### TO DO
Give back the full material exactly. Omit no line.

### GIVEN DATA
*** Block opens ***

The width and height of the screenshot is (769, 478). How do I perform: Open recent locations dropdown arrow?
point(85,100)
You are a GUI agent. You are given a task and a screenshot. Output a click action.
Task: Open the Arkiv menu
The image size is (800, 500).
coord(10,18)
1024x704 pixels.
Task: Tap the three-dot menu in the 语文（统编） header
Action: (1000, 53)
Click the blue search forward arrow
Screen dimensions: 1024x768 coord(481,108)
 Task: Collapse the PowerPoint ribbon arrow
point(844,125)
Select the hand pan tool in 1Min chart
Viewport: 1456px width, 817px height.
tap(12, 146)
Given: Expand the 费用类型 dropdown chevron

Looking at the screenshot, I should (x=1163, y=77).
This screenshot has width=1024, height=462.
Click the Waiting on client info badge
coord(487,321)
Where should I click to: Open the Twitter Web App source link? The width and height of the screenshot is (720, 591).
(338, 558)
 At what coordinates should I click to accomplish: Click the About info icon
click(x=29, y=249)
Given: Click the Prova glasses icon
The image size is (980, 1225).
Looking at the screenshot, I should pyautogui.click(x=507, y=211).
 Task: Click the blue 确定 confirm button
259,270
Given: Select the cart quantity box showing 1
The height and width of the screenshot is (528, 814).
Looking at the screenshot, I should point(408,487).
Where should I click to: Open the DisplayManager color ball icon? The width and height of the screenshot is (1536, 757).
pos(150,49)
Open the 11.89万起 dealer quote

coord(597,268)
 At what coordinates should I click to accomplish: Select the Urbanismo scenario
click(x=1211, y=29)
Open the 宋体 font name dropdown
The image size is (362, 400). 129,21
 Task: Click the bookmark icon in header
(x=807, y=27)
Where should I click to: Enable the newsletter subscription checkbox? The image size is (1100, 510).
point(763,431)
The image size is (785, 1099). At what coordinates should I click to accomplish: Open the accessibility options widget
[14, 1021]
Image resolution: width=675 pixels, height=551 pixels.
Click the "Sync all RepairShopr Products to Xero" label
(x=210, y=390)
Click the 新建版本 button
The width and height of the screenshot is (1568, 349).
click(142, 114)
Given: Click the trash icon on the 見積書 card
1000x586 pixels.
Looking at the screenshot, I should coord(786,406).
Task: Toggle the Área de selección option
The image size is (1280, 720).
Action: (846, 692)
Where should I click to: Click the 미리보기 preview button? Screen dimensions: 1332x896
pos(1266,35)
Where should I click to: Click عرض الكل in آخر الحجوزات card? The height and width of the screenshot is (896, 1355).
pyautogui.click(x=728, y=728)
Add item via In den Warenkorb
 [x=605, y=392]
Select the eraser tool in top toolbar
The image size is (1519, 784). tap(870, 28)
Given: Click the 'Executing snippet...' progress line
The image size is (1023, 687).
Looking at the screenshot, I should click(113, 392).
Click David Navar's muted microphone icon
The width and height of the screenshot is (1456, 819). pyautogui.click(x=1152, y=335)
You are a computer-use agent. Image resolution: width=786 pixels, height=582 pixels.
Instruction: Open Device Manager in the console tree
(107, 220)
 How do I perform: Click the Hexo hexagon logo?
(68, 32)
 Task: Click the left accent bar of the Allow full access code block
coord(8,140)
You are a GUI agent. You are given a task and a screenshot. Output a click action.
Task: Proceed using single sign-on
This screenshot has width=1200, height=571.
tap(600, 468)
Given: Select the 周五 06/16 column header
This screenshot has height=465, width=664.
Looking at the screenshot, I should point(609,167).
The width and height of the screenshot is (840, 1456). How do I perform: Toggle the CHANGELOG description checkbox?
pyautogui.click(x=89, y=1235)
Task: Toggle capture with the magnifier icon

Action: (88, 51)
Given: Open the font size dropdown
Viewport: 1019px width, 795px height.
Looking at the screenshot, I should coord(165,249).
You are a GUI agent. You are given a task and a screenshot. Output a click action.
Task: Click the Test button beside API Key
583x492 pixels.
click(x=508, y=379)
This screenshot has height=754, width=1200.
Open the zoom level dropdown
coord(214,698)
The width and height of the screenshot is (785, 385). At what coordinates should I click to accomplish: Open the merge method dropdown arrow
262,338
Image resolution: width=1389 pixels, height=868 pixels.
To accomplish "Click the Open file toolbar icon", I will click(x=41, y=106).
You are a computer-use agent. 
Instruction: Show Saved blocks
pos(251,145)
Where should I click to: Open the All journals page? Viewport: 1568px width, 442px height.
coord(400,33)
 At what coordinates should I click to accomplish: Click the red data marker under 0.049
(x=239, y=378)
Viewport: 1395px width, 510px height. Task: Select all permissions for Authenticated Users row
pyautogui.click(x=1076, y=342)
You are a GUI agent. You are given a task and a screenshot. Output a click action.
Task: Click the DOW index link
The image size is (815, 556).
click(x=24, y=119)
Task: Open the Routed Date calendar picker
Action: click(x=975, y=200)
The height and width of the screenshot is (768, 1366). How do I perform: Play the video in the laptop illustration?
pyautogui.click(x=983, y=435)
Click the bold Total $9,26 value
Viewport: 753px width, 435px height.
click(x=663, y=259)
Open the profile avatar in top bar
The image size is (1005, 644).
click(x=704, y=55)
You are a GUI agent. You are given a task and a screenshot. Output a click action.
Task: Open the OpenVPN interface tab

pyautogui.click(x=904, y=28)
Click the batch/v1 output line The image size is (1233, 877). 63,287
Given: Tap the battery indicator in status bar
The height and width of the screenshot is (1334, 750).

*** Block closes ***

### SOLUTION
The width and height of the screenshot is (769, 478). How do I perform: Open recent locations dropdown arrow?
point(85,100)
You are a GUI agent. You are given a task and a screenshot. Output a click action.
Task: Open the Arkiv menu
The image size is (800, 500).
coord(10,18)
1024x704 pixels.
Task: Tap the three-dot menu in the 语文（统编） header
Action: (1000, 53)
Click the blue search forward arrow
Screen dimensions: 1024x768 coord(481,108)
 Task: Collapse the PowerPoint ribbon arrow
point(844,125)
Select the hand pan tool in 1Min chart
Viewport: 1456px width, 817px height.
tap(12, 146)
Given: Expand the 费用类型 dropdown chevron

Looking at the screenshot, I should (x=1163, y=77).
This screenshot has width=1024, height=462.
Click the Waiting on client info badge
coord(487,321)
Where should I click to: Open the Twitter Web App source link? The width and height of the screenshot is (720, 591).
(338, 558)
 At what coordinates should I click to accomplish: Click the About info icon
click(x=29, y=249)
Given: Click the Prova glasses icon
The image size is (980, 1225).
Looking at the screenshot, I should pyautogui.click(x=507, y=211).
 Task: Click the blue 确定 confirm button
259,270
Given: Select the cart quantity box showing 1
The height and width of the screenshot is (528, 814).
Looking at the screenshot, I should point(408,487).
Where should I click to: Open the DisplayManager color ball icon? The width and height of the screenshot is (1536, 757).
pos(150,49)
Open the 11.89万起 dealer quote

coord(597,268)
 At what coordinates should I click to accomplish: Select the Urbanismo scenario
click(x=1211, y=29)
Open the 宋体 font name dropdown
The image size is (362, 400). 129,21
 Task: Click the bookmark icon in header
(x=807, y=27)
Where should I click to: Enable the newsletter subscription checkbox? The image size is (1100, 510).
point(763,431)
The image size is (785, 1099). At what coordinates should I click to accomplish: Open the accessibility options widget
[14, 1021]
Image resolution: width=675 pixels, height=551 pixels.
Click the "Sync all RepairShopr Products to Xero" label
(x=210, y=390)
Click the 新建版本 button
The width and height of the screenshot is (1568, 349).
click(142, 114)
Given: Click the trash icon on the 見積書 card
1000x586 pixels.
Looking at the screenshot, I should coord(786,406).
Task: Toggle the Área de selección option
The image size is (1280, 720).
Action: (846, 692)
Where should I click to: Click the 미리보기 preview button? Screen dimensions: 1332x896
pos(1266,35)
Where should I click to: Click عرض الكل in آخر الحجوزات card? The height and width of the screenshot is (896, 1355).
pyautogui.click(x=728, y=728)
Add item via In den Warenkorb
 [x=605, y=392]
Select the eraser tool in top toolbar
The image size is (1519, 784). tap(870, 28)
Given: Click the 'Executing snippet...' progress line
The image size is (1023, 687).
Looking at the screenshot, I should click(113, 392).
Click David Navar's muted microphone icon
The width and height of the screenshot is (1456, 819). pyautogui.click(x=1152, y=335)
You are a computer-use agent. Image resolution: width=786 pixels, height=582 pixels.
Instruction: Open Device Manager in the console tree
(107, 220)
 How do I perform: Click the Hexo hexagon logo?
(68, 32)
 Task: Click the left accent bar of the Allow full access code block
coord(8,140)
You are a GUI agent. You are given a task and a screenshot. Output a click action.
Task: Proceed using single sign-on
This screenshot has width=1200, height=571.
tap(600, 468)
Given: Select the 周五 06/16 column header
This screenshot has height=465, width=664.
Looking at the screenshot, I should point(609,167).
The width and height of the screenshot is (840, 1456). How do I perform: Toggle the CHANGELOG description checkbox?
pyautogui.click(x=89, y=1235)
Task: Toggle capture with the magnifier icon

Action: (88, 51)
Given: Open the font size dropdown
Viewport: 1019px width, 795px height.
Looking at the screenshot, I should coord(165,249).
You are a GUI agent. You are given a task and a screenshot. Output a click action.
Task: Click the Test button beside API Key
583x492 pixels.
click(x=508, y=379)
This screenshot has height=754, width=1200.
Open the zoom level dropdown
coord(214,698)
The width and height of the screenshot is (785, 385). At what coordinates should I click to accomplish: Open the merge method dropdown arrow
262,338
Image resolution: width=1389 pixels, height=868 pixels.
To accomplish "Click the Open file toolbar icon", I will click(x=41, y=106).
You are a computer-use agent. 
Instruction: Show Saved blocks
pos(251,145)
Where should I click to: Open the All journals page? Viewport: 1568px width, 442px height.
coord(400,33)
 At what coordinates should I click to accomplish: Click the red data marker under 0.049
(x=239, y=378)
Viewport: 1395px width, 510px height. Task: Select all permissions for Authenticated Users row
pyautogui.click(x=1076, y=342)
You are a GUI agent. You are given a task and a screenshot. Output a click action.
Task: Click the DOW index link
The image size is (815, 556).
click(x=24, y=119)
Task: Open the Routed Date calendar picker
Action: click(x=975, y=200)
The height and width of the screenshot is (768, 1366). How do I perform: Play the video in the laptop illustration?
pyautogui.click(x=983, y=435)
Click the bold Total $9,26 value
Viewport: 753px width, 435px height.
click(x=663, y=259)
Open the profile avatar in top bar
The image size is (1005, 644).
click(x=704, y=55)
You are a GUI agent. You are given a task and a screenshot. Output a click action.
Task: Open the OpenVPN interface tab

pyautogui.click(x=904, y=28)
Click the batch/v1 output line The image size is (1233, 877). 63,287
Given: Tap the battery indicator in status bar
The height and width of the screenshot is (1334, 750).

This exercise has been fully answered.